→ **TASK TO CARRY OUT**: A verbatim copy of all the data is required; the pictures should not appear in it.

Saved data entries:
━━━━━━━━━━━━━━━━━━━━━━━━━━━━━━
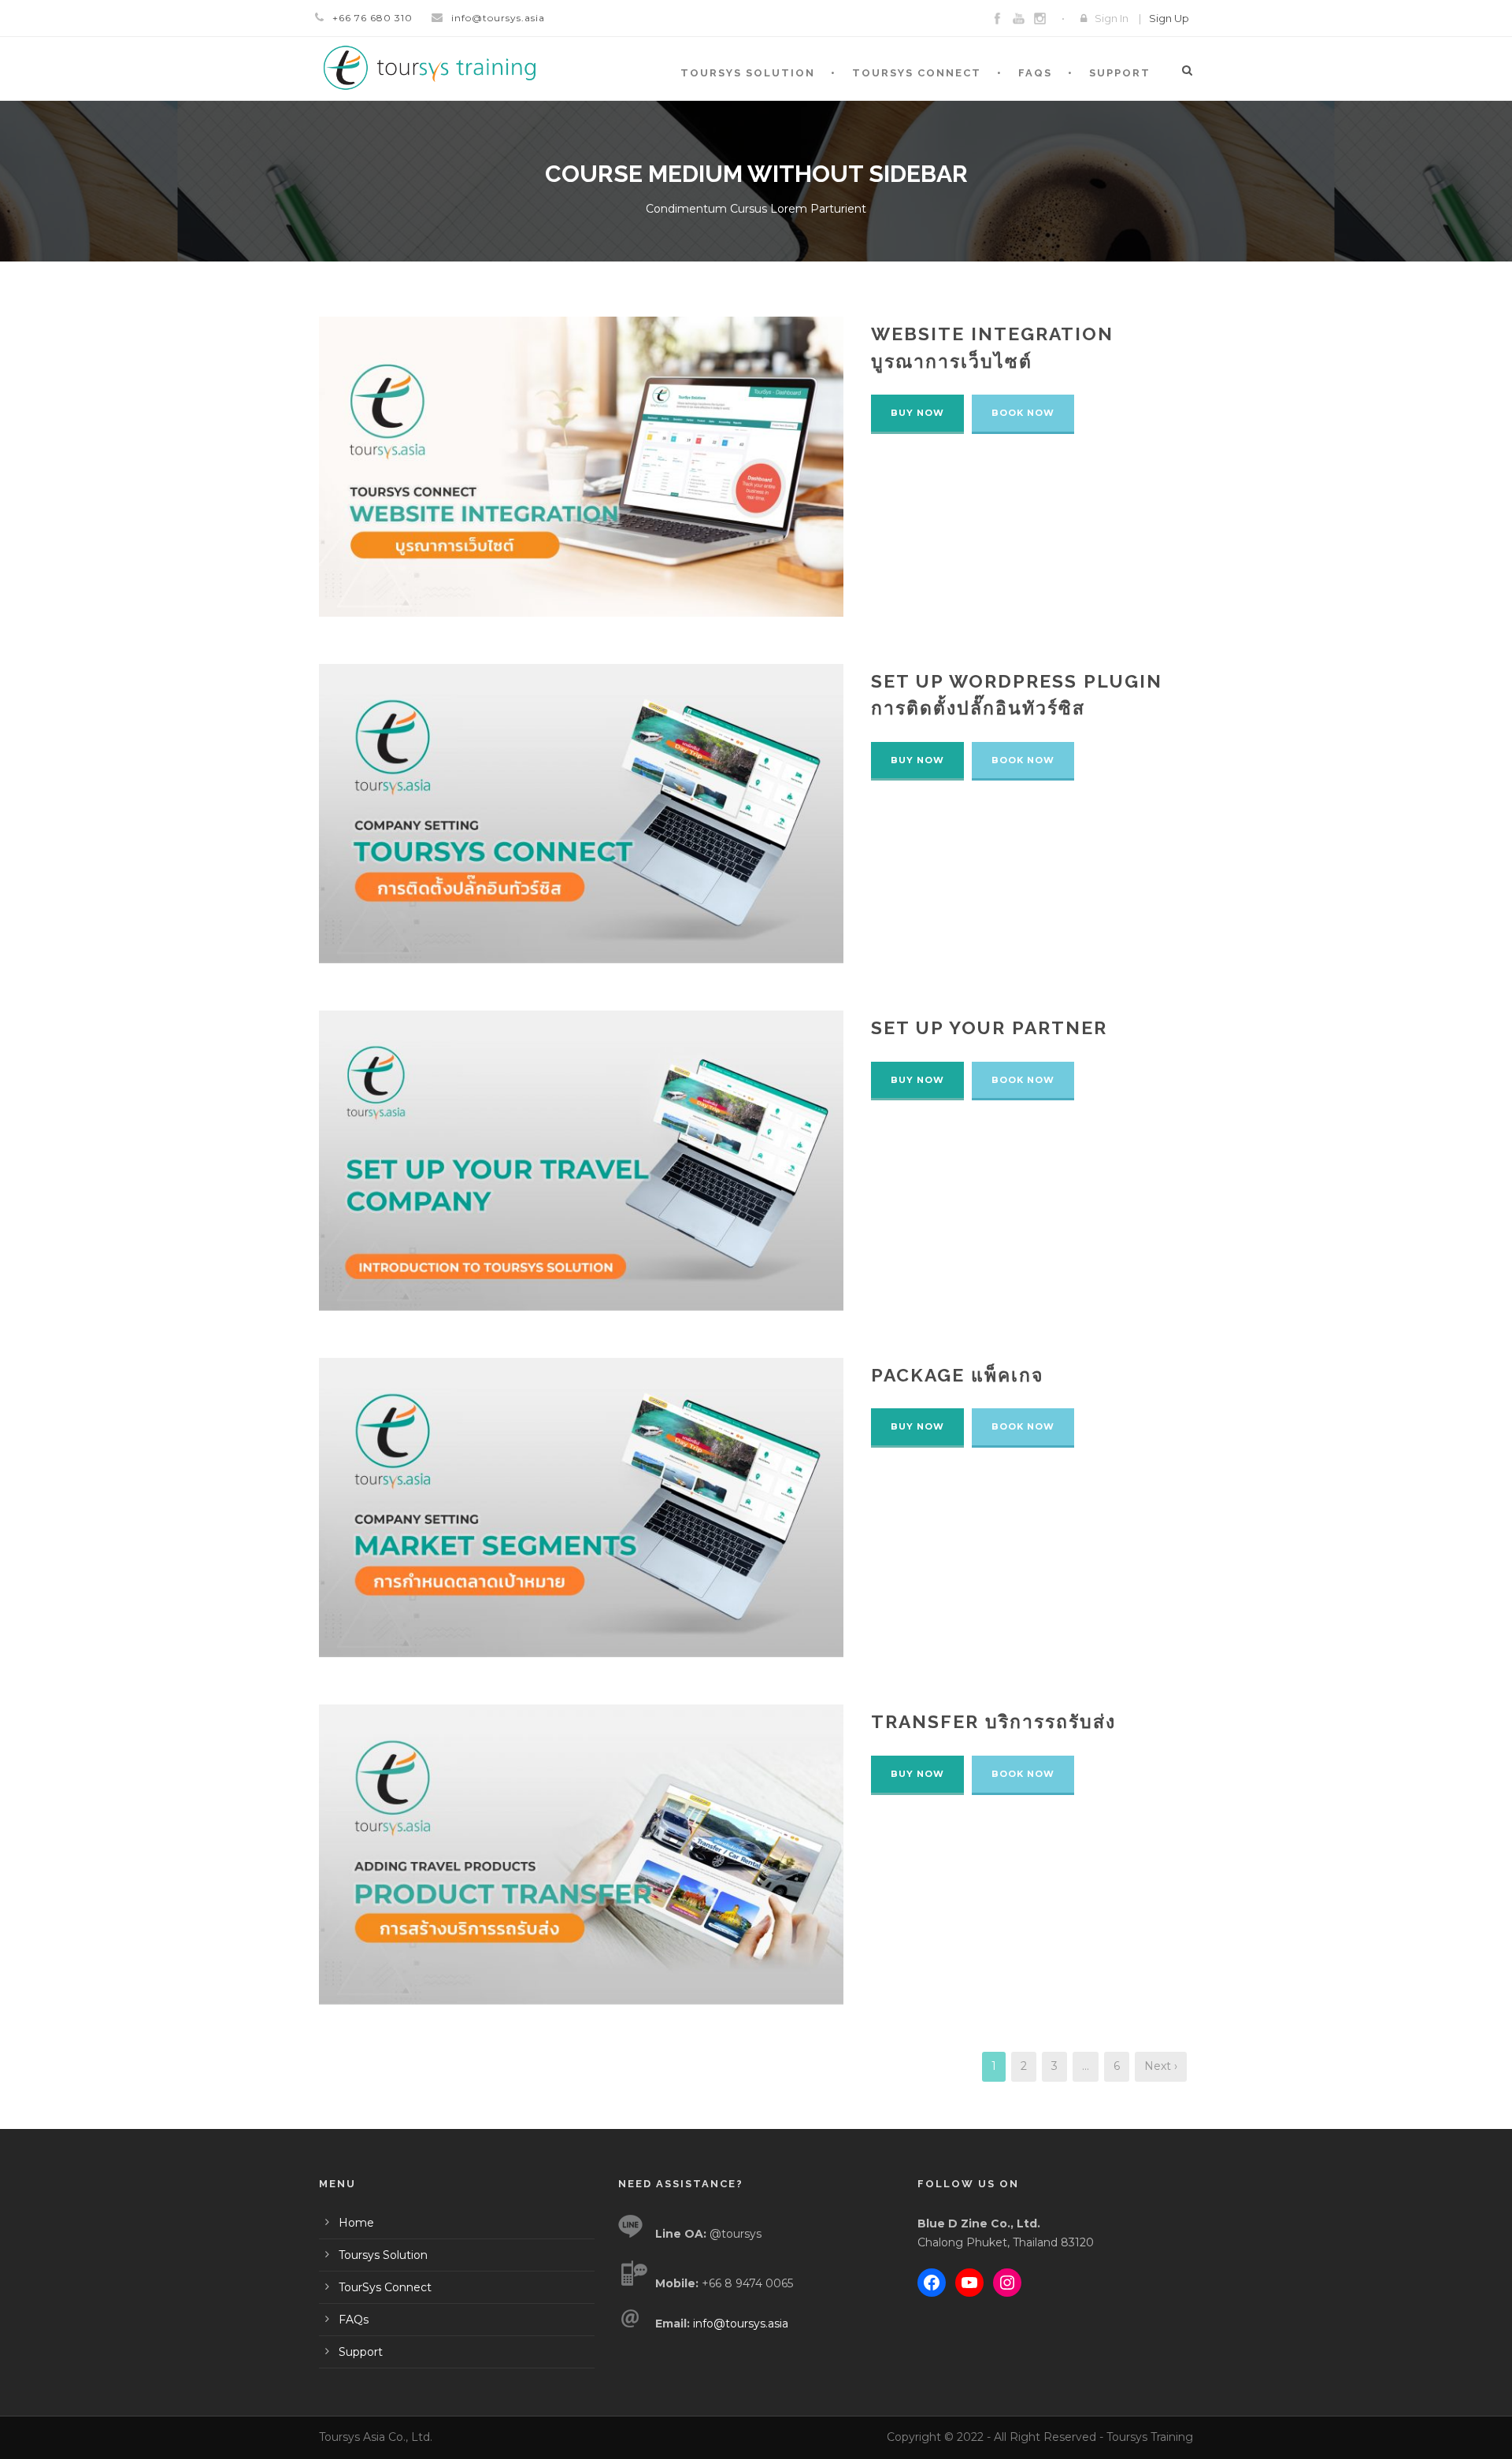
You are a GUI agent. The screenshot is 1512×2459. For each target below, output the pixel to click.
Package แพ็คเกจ (957, 1374)
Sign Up (1169, 18)
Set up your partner (989, 1027)
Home (356, 2223)
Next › (1160, 2066)
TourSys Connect (916, 73)
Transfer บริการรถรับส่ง (993, 1721)
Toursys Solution (747, 73)
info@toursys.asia (498, 18)
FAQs (1035, 73)
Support (1120, 73)
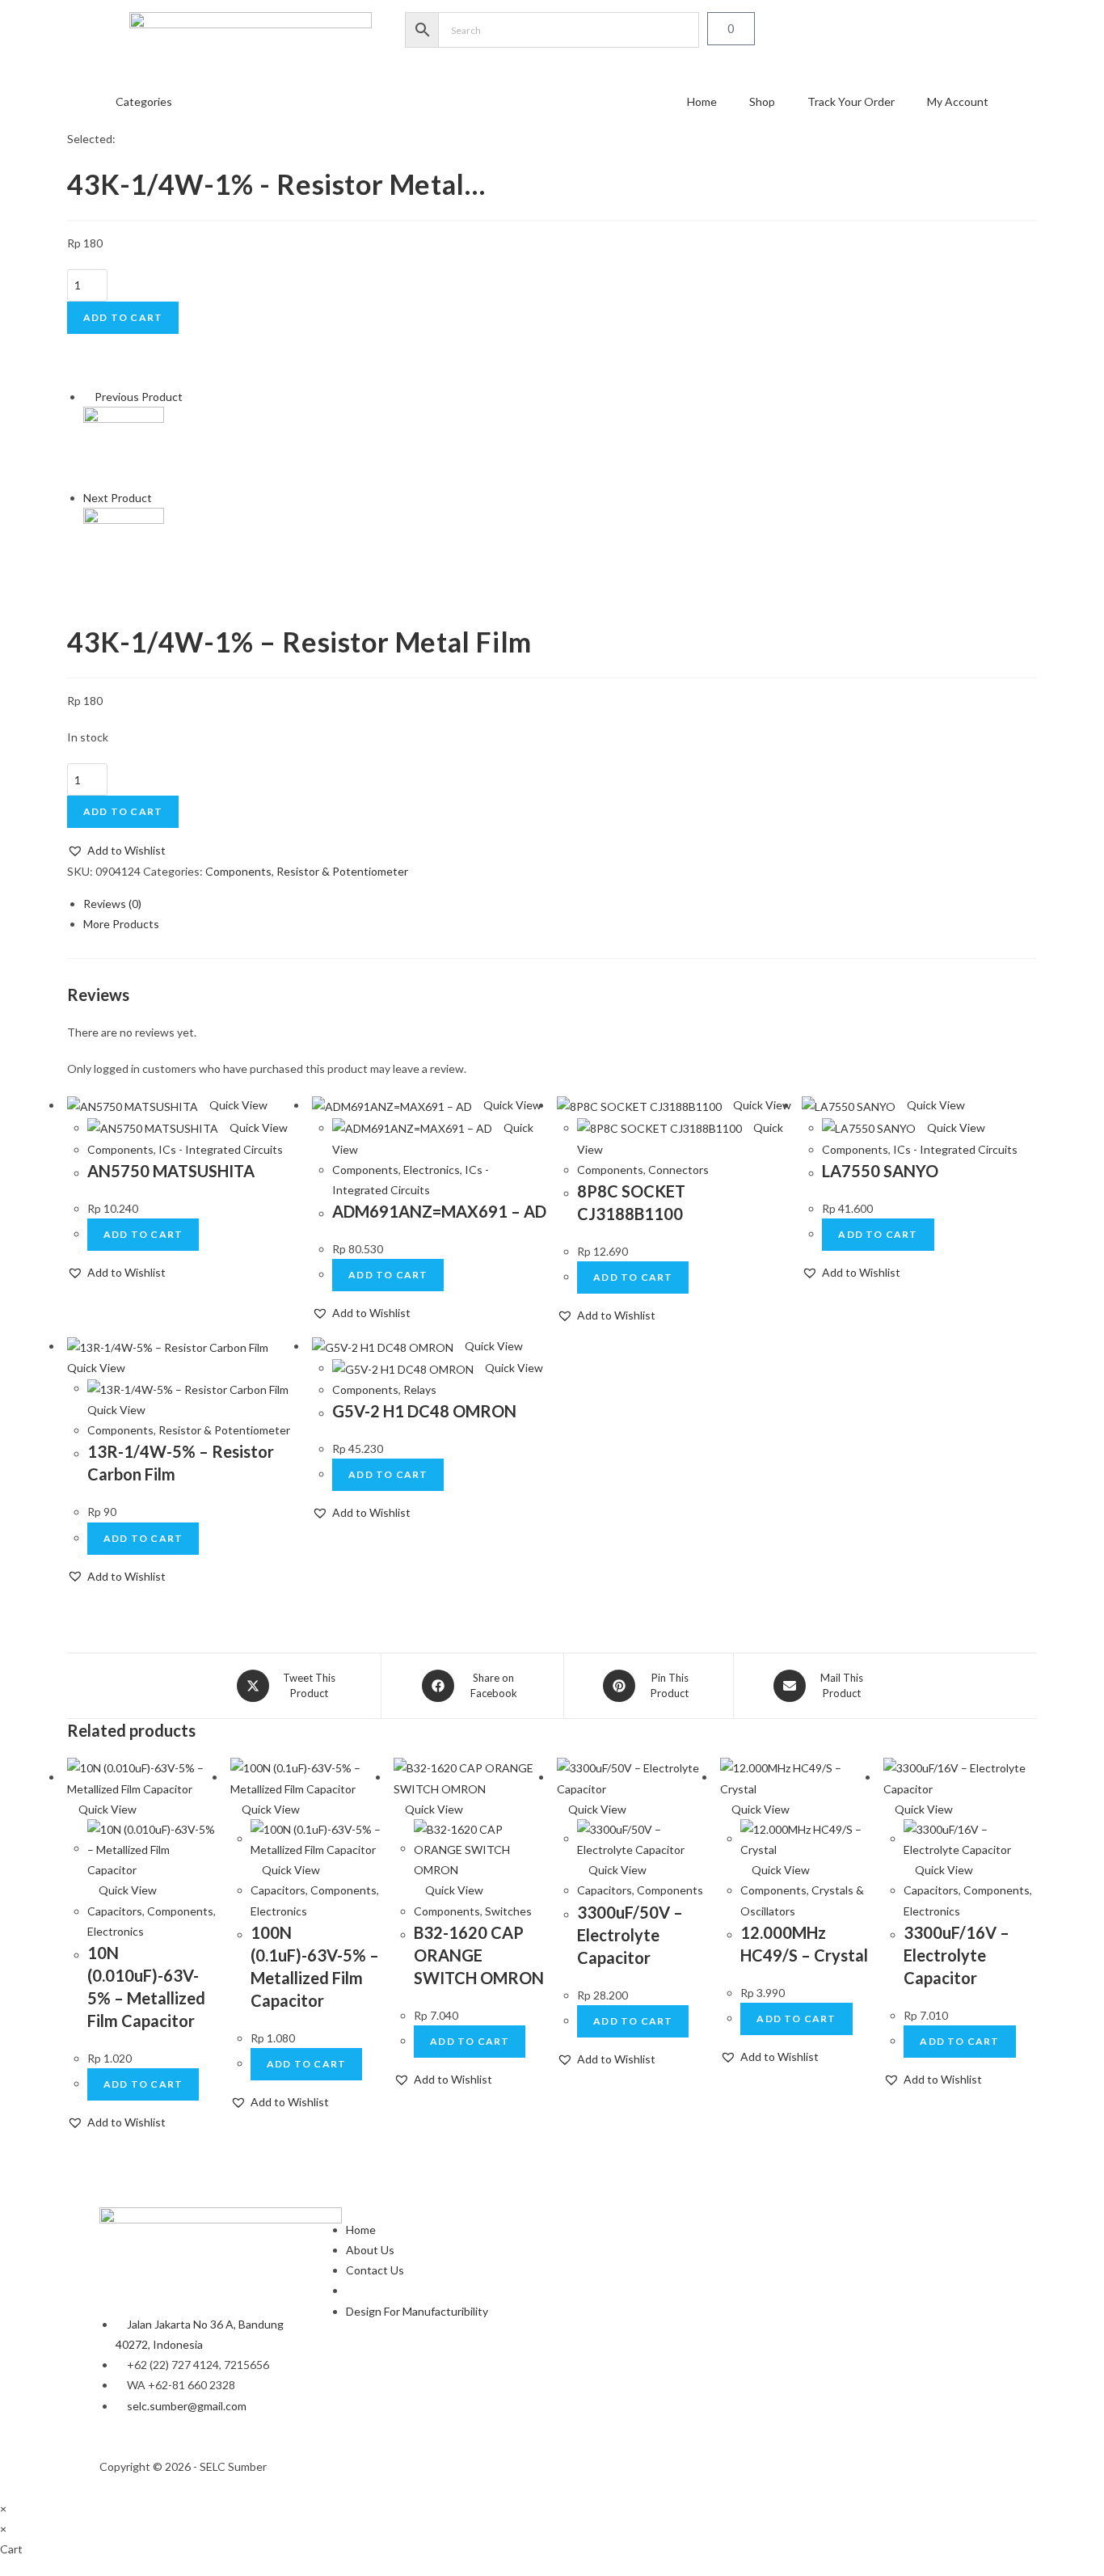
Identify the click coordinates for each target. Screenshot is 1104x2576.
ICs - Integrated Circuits (220, 1149)
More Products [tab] (121, 924)
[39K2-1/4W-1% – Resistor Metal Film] (123, 446)
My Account (957, 101)
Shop (762, 101)
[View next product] (158, 498)
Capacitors (114, 1911)
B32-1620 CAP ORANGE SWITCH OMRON (479, 1955)
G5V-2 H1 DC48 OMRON (424, 1411)
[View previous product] (87, 396)
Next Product (117, 498)
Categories (144, 101)
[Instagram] (580, 2464)
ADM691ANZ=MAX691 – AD (439, 1211)
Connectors (678, 1169)
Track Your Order (851, 101)
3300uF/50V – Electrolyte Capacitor (630, 1934)
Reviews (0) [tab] (112, 903)
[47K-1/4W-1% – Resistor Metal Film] (123, 547)
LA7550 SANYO (880, 1170)
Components (238, 871)
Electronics (431, 1169)
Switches (508, 1911)
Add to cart (122, 317)
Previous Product (139, 396)
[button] (116, 850)
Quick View (237, 1105)
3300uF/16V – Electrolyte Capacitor (956, 1955)
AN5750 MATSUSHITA (171, 1170)
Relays (419, 1389)
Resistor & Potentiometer (342, 871)
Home (702, 101)
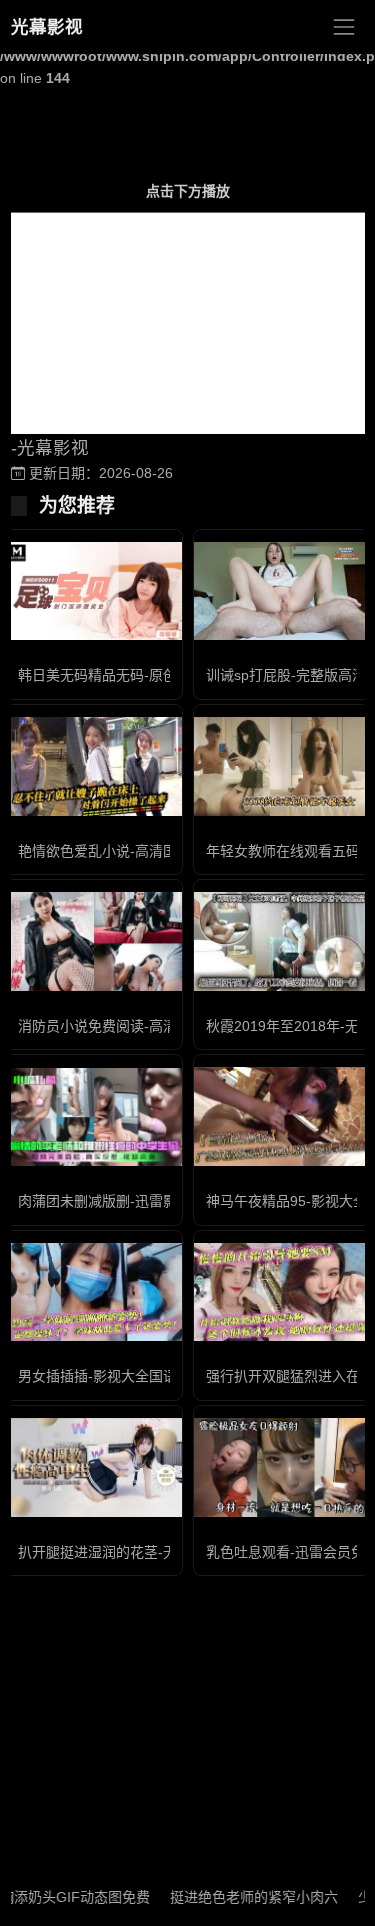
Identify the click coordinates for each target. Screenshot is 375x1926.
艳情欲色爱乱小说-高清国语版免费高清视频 (153, 851)
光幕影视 (47, 27)
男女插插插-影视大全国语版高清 (118, 1376)
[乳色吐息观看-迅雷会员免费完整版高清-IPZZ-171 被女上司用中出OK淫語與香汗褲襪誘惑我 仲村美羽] (282, 1467)
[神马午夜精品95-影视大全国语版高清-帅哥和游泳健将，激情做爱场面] (282, 1116)
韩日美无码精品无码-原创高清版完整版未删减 (160, 675)
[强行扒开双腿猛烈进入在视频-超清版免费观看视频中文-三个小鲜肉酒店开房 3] (282, 1292)
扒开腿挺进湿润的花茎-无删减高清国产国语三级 (167, 1552)
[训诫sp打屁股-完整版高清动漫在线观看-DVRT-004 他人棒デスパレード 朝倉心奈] (282, 591)
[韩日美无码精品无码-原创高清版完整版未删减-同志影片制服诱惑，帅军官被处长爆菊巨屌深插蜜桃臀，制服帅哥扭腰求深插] (94, 591)
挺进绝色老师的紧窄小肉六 (238, 1897)
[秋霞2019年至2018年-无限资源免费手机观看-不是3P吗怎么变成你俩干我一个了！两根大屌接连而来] (282, 941)
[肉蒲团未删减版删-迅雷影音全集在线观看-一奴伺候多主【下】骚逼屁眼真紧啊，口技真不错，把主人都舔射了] (94, 1117)
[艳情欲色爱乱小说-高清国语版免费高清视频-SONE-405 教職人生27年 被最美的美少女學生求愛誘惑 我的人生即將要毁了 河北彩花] (94, 766)
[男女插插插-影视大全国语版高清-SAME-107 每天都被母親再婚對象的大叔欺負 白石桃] (94, 1292)
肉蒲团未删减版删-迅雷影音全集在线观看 (146, 1201)
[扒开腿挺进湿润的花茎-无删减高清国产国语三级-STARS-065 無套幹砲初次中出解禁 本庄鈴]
━━━━━━━━━━━━━━━━━━━━━━━━━━━━━━
→ **OUTPUT BELOW**:
You are a GUI agent. The screenshot is 1512×2459. For each target below, output the pixel to click.
Package แพ็คเกจ (957, 1374)
Sign Up (1169, 18)
Set up your partner (989, 1027)
Home (356, 2223)
Next › (1160, 2066)
TourSys Connect (916, 73)
Transfer บริการรถรับส่ง (993, 1721)
Toursys Solution (747, 73)
info@toursys.asia (498, 18)
FAQs (1035, 73)
Support (1120, 73)
Identify the click coordinates for each target. Screenshot is 1104x2576.
ICs - Integrated Circuits (220, 1149)
More Products [tab] (121, 924)
[39K2-1/4W-1% – Resistor Metal Film] (123, 446)
My Account (957, 101)
Shop (762, 101)
[View next product] (158, 498)
Capacitors (114, 1911)
B32-1620 CAP ORANGE SWITCH OMRON (479, 1955)
G5V-2 H1 DC48 OMRON (424, 1411)
[View previous product] (87, 396)
Next Product (117, 498)
Categories (144, 101)
[Instagram] (580, 2464)
ADM691ANZ=MAX691 – AD (439, 1211)
Connectors (678, 1169)
Track Your Order (851, 101)
3300uF/50V – Electrolyte Capacitor (630, 1934)
Reviews (0) [tab] (112, 903)
[47K-1/4W-1% – Resistor Metal Film] (123, 547)
LA7550 SANYO (880, 1170)
Components (238, 871)
Electronics (431, 1169)
Switches (508, 1911)
Add to cart (122, 317)
Previous Product (139, 396)
[button] (116, 850)
Quick View (237, 1105)
3300uF/16V – Electrolyte Capacitor (956, 1955)
AN5750 MATSUSHITA (171, 1170)
Relays (419, 1389)
Resistor & Potentiometer (342, 871)
Home (702, 101)
Identify the click coordinates for each target. Screenshot is 375x1926.
艳情欲色爱乱小说-高清国语版免费高清视频 (153, 851)
光幕影视 (47, 27)
男女插插插-影视大全国语版高清 (118, 1376)
[乳色吐息观看-迅雷会员免费完整版高清-IPZZ-171 被女上司用中出OK淫語與香汗褲襪誘惑我 仲村美羽] (282, 1467)
[神马午夜精品95-影视大全国语版高清-帅哥和游泳健将，激情做爱场面] (282, 1116)
韩日美无码精品无码-原创高清版完整版未删减 (160, 675)
[强行扒开双腿猛烈进入在视频-超清版免费观看视频中文-三个小鲜肉酒店开房 3] (282, 1292)
扒开腿挺进湿润的花茎-无删减高清国产国语三级 (167, 1552)
[训诫sp打屁股-完整版高清动漫在线观看-DVRT-004 他人棒デスパレード 朝倉心奈] (282, 591)
[韩日美无码精品无码-原创高清版完整版未删减-同志影片制服诱惑，帅军官被处长爆菊巨屌深插蜜桃臀，制服帅哥扭腰求深插] (94, 591)
挺进绝色老师的紧窄小肉六 (238, 1897)
[秋霞2019年至2018年-无限资源免费手机观看-不是3P吗怎么变成你俩干我一个了！两根大屌接连而来] (282, 941)
[肉蒲团未删减版删-迅雷影音全集在线观看-一奴伺候多主【下】骚逼屁眼真紧啊，口技真不错，把主人都舔射了] (94, 1117)
[艳情欲色爱乱小说-高清国语版免费高清视频-SONE-405 教職人生27年 被最美的美少女學生求愛誘惑 我的人生即將要毁了 河北彩花] (94, 766)
[男女插插插-影视大全国语版高清-SAME-107 每天都被母親再婚對象的大叔欺負 白石桃] (94, 1292)
肉蒲团未删减版删-迅雷影音全集在线观看 (146, 1201)
[扒开腿挺进湿润的花茎-无删减高清国产国语三级-STARS-065 無套幹砲初次中出解禁 本庄鈴]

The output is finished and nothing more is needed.